§ **Consigne**:
Recopiez à l'identique le passage du texte sur le système Helios d'AMD compris entre « Helios : l'obsolescence » et « en banque saoudien. », ces deux segments inclus.

§ **Texte à analyser**:

####

AMD a dégainé son Helios, un système 'rack-scale' (comprenez : un gros tas de ferraille qui claque) censé défier le roi Nvidia. Annoncé en grande pompe, promettant une expédition 'plus tard cette année' — autrement dit, quand les astres seront alignés et que les ingénieurs auront fini de tordre des câbles en aluminium.
Helios : l'obsolescence programmée version 2024
AMD nous sert le même plat que Nvidia avec son DGX GB200, mais en sauce 'rouge'. 1 000 watts par GPU, un interconnexion qui claque, des promesses de performances célestes. Mais qui va payer le refroidissement ? Et surtout, qui va vraiment en profiter ? Les hyperscalers, comme toujours. Le reste du troupeau (startups, PME, universités) devra se contenter des miettes, avec des tarifs de location qui font pâlir un compte en banque saoudien.

####

§ **Données sources**:
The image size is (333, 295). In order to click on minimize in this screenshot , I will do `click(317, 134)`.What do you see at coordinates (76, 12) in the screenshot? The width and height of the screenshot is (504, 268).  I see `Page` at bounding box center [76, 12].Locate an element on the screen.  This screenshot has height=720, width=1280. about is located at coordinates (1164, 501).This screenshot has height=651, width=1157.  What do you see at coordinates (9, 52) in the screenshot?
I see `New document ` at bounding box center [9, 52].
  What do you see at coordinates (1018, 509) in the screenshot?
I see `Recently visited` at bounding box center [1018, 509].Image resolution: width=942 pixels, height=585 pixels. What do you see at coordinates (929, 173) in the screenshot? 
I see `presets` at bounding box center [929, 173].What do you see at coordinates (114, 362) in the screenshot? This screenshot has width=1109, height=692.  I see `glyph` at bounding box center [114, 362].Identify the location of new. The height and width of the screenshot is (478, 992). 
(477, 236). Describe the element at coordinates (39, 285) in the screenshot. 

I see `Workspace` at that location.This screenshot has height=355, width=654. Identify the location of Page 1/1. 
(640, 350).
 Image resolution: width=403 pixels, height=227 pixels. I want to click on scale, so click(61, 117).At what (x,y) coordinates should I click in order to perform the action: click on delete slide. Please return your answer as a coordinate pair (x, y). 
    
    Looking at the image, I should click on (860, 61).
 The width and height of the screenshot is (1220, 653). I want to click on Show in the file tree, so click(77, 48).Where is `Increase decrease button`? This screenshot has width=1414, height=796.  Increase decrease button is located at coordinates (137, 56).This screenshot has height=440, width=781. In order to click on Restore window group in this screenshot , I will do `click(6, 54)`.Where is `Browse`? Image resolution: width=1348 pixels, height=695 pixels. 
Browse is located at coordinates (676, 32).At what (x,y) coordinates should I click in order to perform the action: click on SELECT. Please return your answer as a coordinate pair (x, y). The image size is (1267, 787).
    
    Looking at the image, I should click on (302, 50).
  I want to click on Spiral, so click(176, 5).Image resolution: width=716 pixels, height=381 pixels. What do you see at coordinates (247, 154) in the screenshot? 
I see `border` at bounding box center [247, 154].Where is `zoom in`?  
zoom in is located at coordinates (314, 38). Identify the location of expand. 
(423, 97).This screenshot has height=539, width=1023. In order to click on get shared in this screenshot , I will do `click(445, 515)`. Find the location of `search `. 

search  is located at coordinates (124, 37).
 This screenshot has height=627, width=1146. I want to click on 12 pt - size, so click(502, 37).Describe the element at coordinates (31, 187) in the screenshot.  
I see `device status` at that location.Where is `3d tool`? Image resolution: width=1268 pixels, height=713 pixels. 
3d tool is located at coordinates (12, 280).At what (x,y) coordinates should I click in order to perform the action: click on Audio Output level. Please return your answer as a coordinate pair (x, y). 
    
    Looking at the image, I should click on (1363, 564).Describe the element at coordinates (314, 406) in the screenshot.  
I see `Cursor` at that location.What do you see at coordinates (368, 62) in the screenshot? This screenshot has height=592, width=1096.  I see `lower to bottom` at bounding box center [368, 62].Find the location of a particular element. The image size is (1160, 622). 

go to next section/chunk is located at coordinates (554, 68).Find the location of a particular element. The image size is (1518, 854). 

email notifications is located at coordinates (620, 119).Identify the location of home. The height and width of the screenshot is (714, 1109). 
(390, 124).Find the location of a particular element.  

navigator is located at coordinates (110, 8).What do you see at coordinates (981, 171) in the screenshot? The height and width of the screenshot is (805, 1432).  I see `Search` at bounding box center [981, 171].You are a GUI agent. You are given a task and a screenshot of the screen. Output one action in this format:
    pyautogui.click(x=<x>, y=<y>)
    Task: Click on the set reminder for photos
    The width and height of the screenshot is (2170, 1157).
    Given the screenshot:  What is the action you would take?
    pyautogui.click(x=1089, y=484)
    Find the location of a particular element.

####

§ **Réponse**:
Helios : l'obsolescence programmée version 2024
AMD nous sert le même plat que Nvidia avec son DGX GB200, mais en sauce 'rouge'. 1 000 watts par GPU, un interconnexion qui claque, des promesses de performances célestes. Mais qui va payer le refroidissement ? Et surtout, qui va vraiment en profiter ? Les hyperscalers, comme toujours. Le reste du troupeau (startups, PME, universités) devra se contenter des miettes, avec des tarifs de location qui font pâlir un compte en banque saoudien.